If you choose to assign videos for students to watch on their own, there are 4 multiple choice discussion questions for each that can be assigned and graded by MyLab.

Guest Post: Teaching OM to 2,500 Students a Year at UCF

Dr. Andy Johnson is a Lecturer in Supply Chain Management at the University of Central Florida, the largest single campus college in the U.S. with over 66,000 students. He holds a PhD from the Rutgers Business School.

The University of Central Florida’s (UCF) College of Business Administration has undergone a dramatic change in teaching it’s 13 core and non-core courses to over 8,500 students each semester. In the Fall of 2017, the college developed a unique way of engaging a large student body using a variant of the mixed-mode method called “Reduced Seat Time, Active Learning”. This is a blended method combining face-to-face and online requirements. The intent of the five face-to-face sessions is to provide a group type activity verifying learning for a particular course subject.

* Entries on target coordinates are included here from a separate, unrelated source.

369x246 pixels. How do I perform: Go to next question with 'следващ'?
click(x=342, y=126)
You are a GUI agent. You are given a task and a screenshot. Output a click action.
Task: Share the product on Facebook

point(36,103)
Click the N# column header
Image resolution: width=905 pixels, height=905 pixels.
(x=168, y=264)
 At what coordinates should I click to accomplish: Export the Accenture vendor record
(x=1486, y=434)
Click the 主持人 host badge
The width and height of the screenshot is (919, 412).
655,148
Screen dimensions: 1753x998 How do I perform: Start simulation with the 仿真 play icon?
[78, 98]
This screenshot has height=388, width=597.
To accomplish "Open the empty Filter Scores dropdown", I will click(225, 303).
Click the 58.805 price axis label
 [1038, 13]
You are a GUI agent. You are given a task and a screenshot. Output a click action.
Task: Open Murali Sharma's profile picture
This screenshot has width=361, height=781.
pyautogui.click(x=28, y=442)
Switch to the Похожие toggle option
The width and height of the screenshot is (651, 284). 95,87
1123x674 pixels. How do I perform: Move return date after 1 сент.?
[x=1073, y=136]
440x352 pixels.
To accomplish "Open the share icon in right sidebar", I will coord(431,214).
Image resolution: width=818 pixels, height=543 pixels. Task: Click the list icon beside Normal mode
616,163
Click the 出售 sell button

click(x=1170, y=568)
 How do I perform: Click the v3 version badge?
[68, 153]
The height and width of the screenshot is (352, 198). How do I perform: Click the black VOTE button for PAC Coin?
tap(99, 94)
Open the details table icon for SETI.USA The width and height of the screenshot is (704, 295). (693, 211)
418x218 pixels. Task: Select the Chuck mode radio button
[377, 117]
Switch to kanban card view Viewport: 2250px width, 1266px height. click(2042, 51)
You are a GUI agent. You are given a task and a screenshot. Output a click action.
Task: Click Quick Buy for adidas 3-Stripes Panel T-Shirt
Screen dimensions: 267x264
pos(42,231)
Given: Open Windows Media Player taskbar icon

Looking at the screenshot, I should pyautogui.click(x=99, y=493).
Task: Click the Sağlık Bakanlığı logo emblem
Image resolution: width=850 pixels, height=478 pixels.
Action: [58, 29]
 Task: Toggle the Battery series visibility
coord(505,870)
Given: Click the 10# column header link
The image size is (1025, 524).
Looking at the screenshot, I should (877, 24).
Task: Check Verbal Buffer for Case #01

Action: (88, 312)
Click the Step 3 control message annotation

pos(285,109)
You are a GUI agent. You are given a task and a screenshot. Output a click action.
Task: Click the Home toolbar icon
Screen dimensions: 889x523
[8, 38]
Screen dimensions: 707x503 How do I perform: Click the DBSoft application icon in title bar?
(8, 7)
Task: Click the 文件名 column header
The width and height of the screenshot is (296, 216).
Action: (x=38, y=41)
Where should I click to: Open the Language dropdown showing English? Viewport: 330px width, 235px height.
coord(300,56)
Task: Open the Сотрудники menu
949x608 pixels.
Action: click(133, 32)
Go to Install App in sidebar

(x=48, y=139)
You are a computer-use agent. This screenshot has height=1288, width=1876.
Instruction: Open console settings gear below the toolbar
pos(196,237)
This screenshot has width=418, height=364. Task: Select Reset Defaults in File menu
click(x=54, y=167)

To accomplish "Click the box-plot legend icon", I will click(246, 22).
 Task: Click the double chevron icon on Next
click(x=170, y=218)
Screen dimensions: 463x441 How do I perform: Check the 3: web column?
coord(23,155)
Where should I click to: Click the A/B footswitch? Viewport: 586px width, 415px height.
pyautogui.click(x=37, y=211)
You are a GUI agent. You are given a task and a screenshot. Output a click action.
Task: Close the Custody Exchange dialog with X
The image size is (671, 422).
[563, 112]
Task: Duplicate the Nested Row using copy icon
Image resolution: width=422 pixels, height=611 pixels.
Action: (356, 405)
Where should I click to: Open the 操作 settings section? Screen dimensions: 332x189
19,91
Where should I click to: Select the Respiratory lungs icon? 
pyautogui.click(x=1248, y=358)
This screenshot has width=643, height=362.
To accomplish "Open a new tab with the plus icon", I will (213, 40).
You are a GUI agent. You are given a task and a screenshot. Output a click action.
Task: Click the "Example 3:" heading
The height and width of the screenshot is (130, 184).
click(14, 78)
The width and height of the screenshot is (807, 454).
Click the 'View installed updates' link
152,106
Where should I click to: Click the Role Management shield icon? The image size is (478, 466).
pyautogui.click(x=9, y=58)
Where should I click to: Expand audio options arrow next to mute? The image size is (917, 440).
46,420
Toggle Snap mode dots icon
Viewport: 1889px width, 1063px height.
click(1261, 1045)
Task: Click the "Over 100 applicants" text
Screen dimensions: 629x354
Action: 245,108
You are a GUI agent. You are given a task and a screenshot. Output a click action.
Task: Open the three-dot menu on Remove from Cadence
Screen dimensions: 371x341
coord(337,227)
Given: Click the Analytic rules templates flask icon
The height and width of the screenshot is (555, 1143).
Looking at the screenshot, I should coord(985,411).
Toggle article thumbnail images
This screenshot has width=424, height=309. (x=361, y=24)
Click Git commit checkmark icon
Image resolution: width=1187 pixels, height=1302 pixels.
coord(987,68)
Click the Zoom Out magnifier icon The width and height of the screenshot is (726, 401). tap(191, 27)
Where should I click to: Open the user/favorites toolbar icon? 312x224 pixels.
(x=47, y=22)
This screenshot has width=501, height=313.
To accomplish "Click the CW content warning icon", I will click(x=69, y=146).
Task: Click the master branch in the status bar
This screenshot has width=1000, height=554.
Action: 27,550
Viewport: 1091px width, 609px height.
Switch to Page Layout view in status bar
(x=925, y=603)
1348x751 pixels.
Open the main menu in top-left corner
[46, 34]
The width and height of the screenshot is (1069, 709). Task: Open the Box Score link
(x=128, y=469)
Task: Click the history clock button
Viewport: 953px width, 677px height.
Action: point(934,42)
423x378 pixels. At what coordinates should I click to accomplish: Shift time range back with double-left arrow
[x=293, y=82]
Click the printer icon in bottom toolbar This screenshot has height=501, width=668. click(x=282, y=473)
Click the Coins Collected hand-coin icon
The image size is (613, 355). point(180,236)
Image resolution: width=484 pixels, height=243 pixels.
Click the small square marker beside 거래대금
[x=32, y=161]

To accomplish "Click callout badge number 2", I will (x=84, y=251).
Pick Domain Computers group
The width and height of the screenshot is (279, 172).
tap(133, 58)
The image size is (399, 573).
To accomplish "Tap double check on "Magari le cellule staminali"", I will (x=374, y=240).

In the Spring of 2018, I taught six sections of the Supply Chain and Operations Management course using the Heizer/Render/Munson text to 647 students using the newly adopted modality. Students received the course content in a series of short online videos (138 in total) that I created, with deadlines for each chapter’s MyOMLab homework sets, quizzes, study modules and simulation programs. For the 5 classroom sessions, I developed scenarios similar to the computer simulations using printed exercises and Microsoft Excel worksheets. Upon completion of the group activities, the material provided in these sessions could then be used to help prepare the students to pass the 5 simulations in Forecasting, Inventory Management, Quality Management, Supply Chain Management, and Project Management provided by the text authors and Pearson.

Overall, my experience teaching this large student body for the first time, in this newly developed modality, was a success, but of course not without some challenges. However, there were two significant benefits using this new course design: 1) the face-to-face live sessions solidified learning in what I deem as the 5 pillars of supply chain and operations management and 2) having the opportunity to individually engage with over 600 students. I believe the college exceeded its expectations of the new format and will be a benchmark for other universities with a large student body.